▶ _To be done_:
- 1) Name every person the deburring stones post mentions by name.
- 2) Update the deburring stones post from "Robin Renzetti has" to "the stones work.", putting "clip" wherever "video" appears.
- 3) Go on with the forum post about deburring stones, picking up after its last sentence.

▶ _Source text_:
---+---

# Deburring Stones: Is Convex Okay?



## Chips O'Toole (Feb 3, 2020)

I have been watching videos on precision-ground bench stones. For those who don't know, these are ordinary India (or other) stones that have been ground smooth with a surface grinder. They don't really have points on the abrasive crystals. Very strange. They remove burrs from stuff without scratching. They're amazing to watch.

To get them to work, you need a pair, because you have to rub them against each other sometimes to flatten the bits of metal imbedded in them. A pair will usually run $200 or so. The raw stones are $22.50 each on Amazon.

Robin Renzetti has a wonderful, informative video on these stones. I watched it, and now I'm confused, which is by no means unusual. On the one hand, he says the stones have to be flat (surface-grinder flat). On the other, he uses the stones on round work, meaning he applies them to things that can't possibly benefit from a flat stone. The side of a round object can't lie flat against anything. Some dude who commented on his video claims the stones don't really have to be flat, and although I know nearly nothing about the subject, it kind of makes sense to me, because when you look at a close-up photo of a ground stone, you can see that all the points have been polished off of the grains. You would think that the polishing of the grains is what really makes the stones work.

Adding to the confusion, machining guru Forrest Addy says that for deburring, he likes lapped stones that are slightly convex. Convex isn't flat. He said this in a discussion of burr files, however, so I don't know whether it's relevant to the use of precision stones.

---+---

[Pointing records for text and elements]
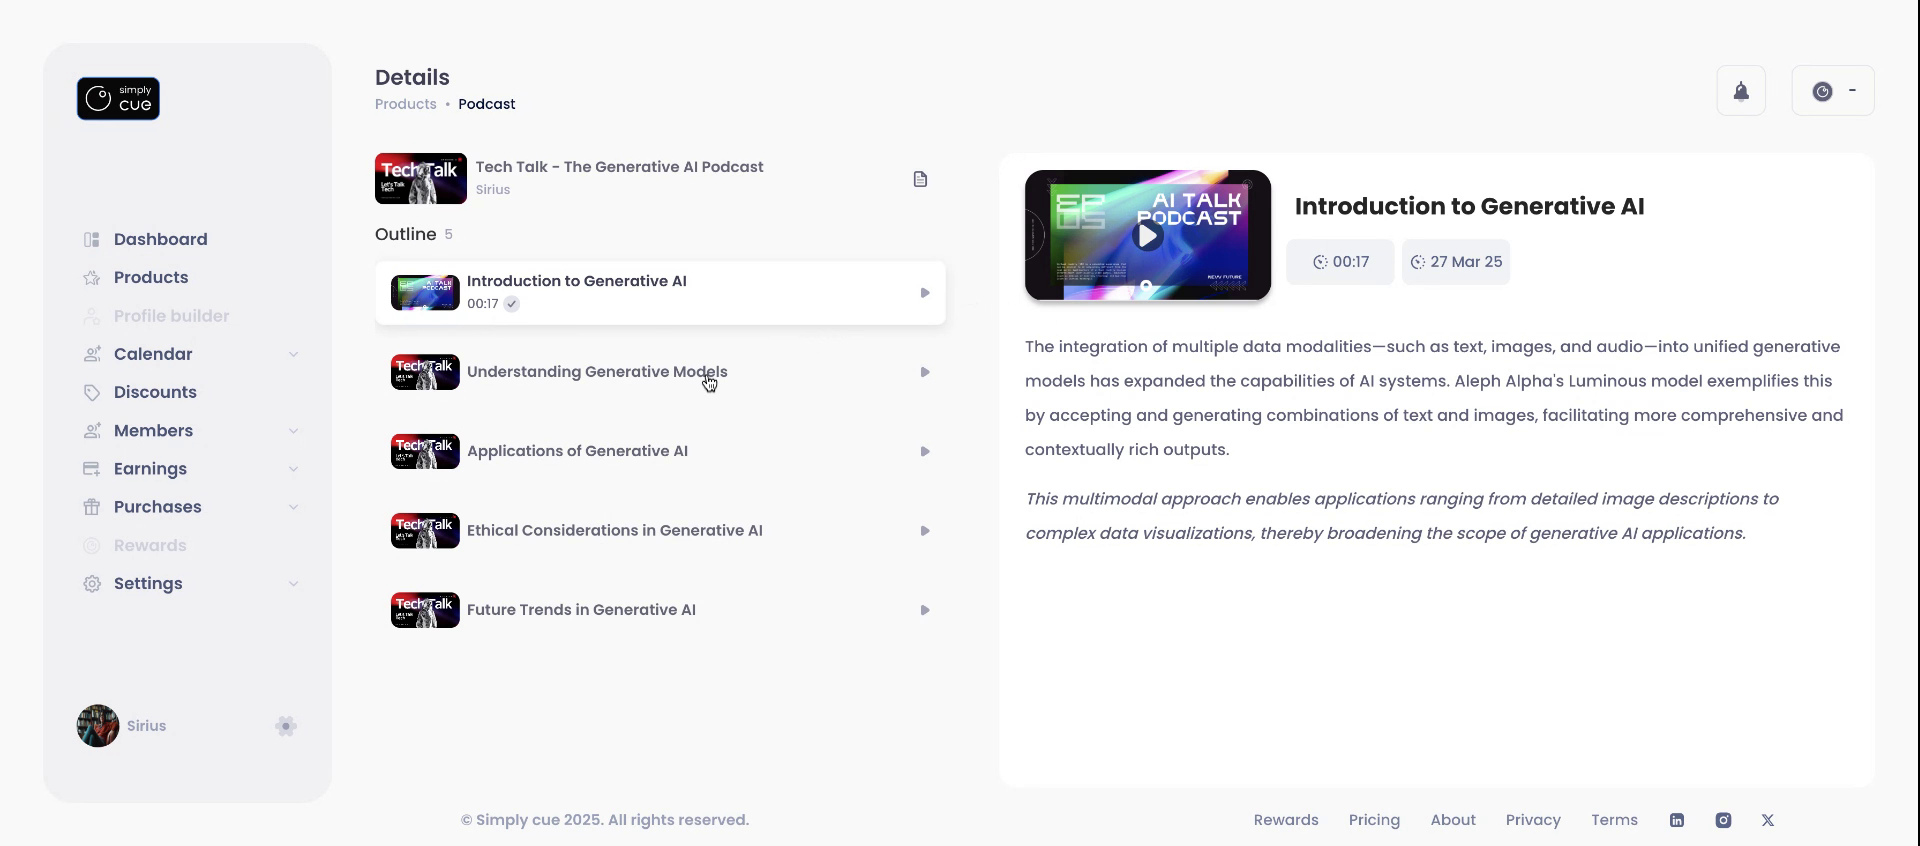Expand the Settings submenu chevron
The height and width of the screenshot is (846, 1920).
point(294,584)
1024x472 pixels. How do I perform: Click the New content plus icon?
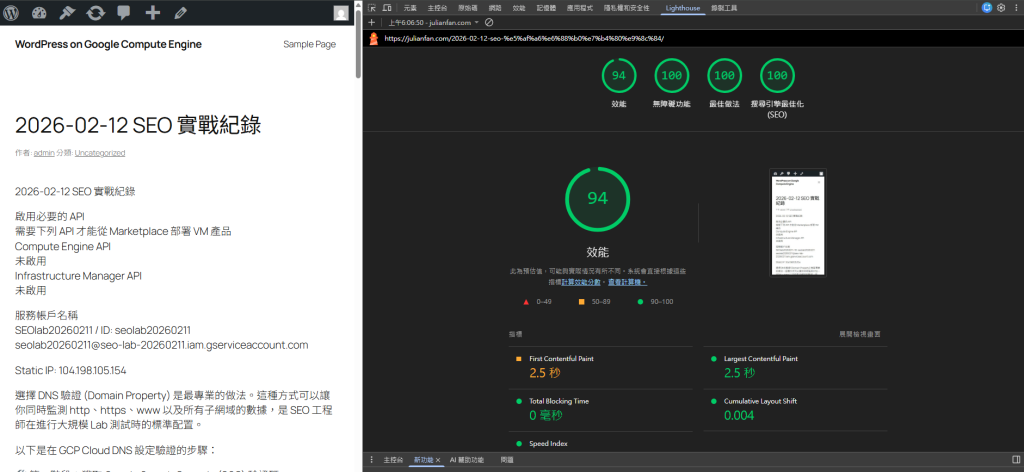pyautogui.click(x=152, y=13)
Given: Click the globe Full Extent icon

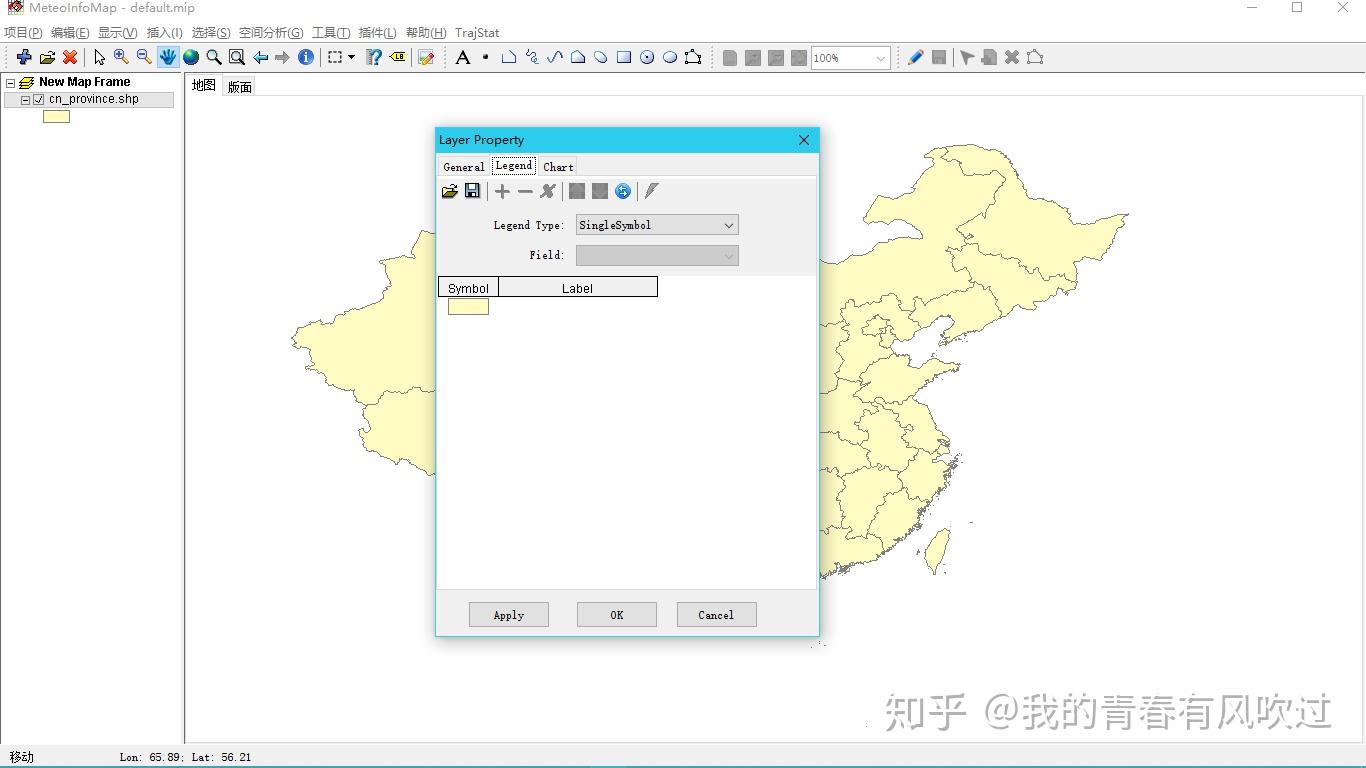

---+---

▶ _Task responses_:
- 1) Chips O'Toole, Robin Renzetti, Forrest Addy

- 2)
Robin Renzetti has a wonderful, informative clip on these stones. I watched it, and now I'm confused, which is by no means unusual. On the one hand, he says the stones have to be flat (surface-grinder flat). On the other, he uses the stones on round work, meaning he applies them to things that can't possibly benefit from a flat stone. The side of a round object can't lie flat against anything. Some dude who commented on his clip claims the stones don't really have to be flat, and although I know nearly nothing about the subject, it kind of makes sense to me, because when you look at a close-up photo of a ground stone, you can see that all the points have been polished off of the grains. You would think that the polishing of the grains is what really makes the stones work.

- 3)
For those who don't know, a burr file is a piece of a file which has been dulled deliberately on a flat stone. You can move a burr file back and forth on a metal surface, and as long as the surface is smooth, it won't remove anything, but if there is a burr, it will shave it off. That's the theory, anyway.

If you can get away with convex stones, then clearly, there is no point in paying someone a hundred bucks to grind them. Renzetti says it's extremely hard to create really flat stones without a grinder, and not all of us have one in the shop.

To make things more complicated, some stones come with a lip ground into them, along the long side. It allows you to put the stone up against a part and reach under it a little. I don't know how you would reproduce that lip without a grinder.

I kind of wonder what a local shop would charge to grind a couple of stones.


----------



## darkzero (Feb 3, 2020)

I've been wanting a set of precision ground stones. Found a couple of guys making & selling them, both are about the same price. Too much for me for a pair of stones, maybe one day. 

Hopefully I can make friends with someone who has a surface grinder & can do that. That's what I did before I had a lathe & mill of my own, made friends with a machinist but the best I could do was a friend of a machinist.


----------



## ErichKeane (Feb 3, 2020)

darkzero said:


> I've been wanting a set of precision ground stones. Found a couple of guys making & selling them, both are about the same price. Too much for me for a pair of stones, maybe one day.
> 
> Hopefully I can make friends with someone who has a surface grinder & can do that. That's what I did before I had a lathe & mill of my own, made friends with a machinist but the best I could do was a friend of a machinist.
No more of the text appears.